INPUT DATA.
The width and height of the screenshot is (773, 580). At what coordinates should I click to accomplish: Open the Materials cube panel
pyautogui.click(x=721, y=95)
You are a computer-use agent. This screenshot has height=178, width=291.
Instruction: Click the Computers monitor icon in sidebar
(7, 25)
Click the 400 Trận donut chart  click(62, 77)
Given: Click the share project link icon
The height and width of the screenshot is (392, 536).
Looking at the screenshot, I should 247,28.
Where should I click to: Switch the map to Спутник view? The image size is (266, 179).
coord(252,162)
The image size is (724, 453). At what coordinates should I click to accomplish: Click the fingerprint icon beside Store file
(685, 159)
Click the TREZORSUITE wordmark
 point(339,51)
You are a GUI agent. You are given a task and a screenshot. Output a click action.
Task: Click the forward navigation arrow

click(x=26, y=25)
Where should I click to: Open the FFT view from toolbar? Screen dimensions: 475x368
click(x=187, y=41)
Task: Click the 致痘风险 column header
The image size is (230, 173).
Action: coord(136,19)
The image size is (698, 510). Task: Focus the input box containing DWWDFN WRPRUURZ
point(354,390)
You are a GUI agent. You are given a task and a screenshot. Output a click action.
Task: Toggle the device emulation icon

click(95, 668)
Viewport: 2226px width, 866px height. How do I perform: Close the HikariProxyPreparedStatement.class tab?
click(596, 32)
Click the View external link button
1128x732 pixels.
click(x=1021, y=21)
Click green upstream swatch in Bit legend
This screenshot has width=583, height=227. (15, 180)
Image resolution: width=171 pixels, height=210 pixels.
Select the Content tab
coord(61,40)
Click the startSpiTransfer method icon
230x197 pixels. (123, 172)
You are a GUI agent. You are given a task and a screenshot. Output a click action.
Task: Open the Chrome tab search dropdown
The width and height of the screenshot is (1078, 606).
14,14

EXERCISE OBJECTIVE.
Arrange the lines above, from the first one through the line containing "click(596, 32)", inclusive, as a Markdown table with the columns No. and Text, leaving out blank lines. Number the rows in order and put each line in the Text column.

TASK ANSWER.
| No. | Text |
|---|---|
| 1 | The width and height of the screenshot is (773, 580). At what coordinates should I click to accomplish: Open the Materials cube panel |
| 2 | pyautogui.click(x=721, y=95) |
| 3 | You are a computer-use agent. This screenshot has height=178, width=291. |
| 4 | Instruction: Click the Computers monitor icon in sidebar |
| 5 | (7, 25) |
| 6 | Click the 400 Trận donut chart  click(62, 77) |
| 7 | Given: Click the share project link icon |
| 8 | The height and width of the screenshot is (392, 536). |
| 9 | Looking at the screenshot, I should 247,28. |
| 10 | Where should I click to: Switch the map to Спутник view? The image size is (266, 179). |
| 11 | coord(252,162) |
| 12 | The image size is (724, 453). At what coordinates should I click to accomplish: Click the fingerprint icon beside Store file |
| 13 | (685, 159) |
| 14 | Click the TREZORSUITE wordmark |
| 15 |  point(339,51) |
| 16 | You are a GUI agent. You are given a task and a screenshot. Output a click action. |
| 17 | Task: Click the forward navigation arrow |
| 18 | click(x=26, y=25) |
| 19 | Where should I click to: Open the FFT view from toolbar? Screen dimensions: 475x368 |
| 20 | click(x=187, y=41) |
| 21 | Task: Click the 致痘风险 column header |
| 22 | The image size is (230, 173). |
| 23 | Action: coord(136,19) |
| 24 | The image size is (698, 510). Task: Focus the input box containing DWWDFN WRPRUURZ |
| 25 | point(354,390) |
| 26 | You are a GUI agent. You are given a task and a screenshot. Output a click action. |
| 27 | Task: Toggle the device emulation icon |
| 28 | click(95, 668) |
| 29 | Viewport: 2226px width, 866px height. How do I perform: Close the HikariProxyPreparedStatement.class tab? |
| 30 | click(596, 32) |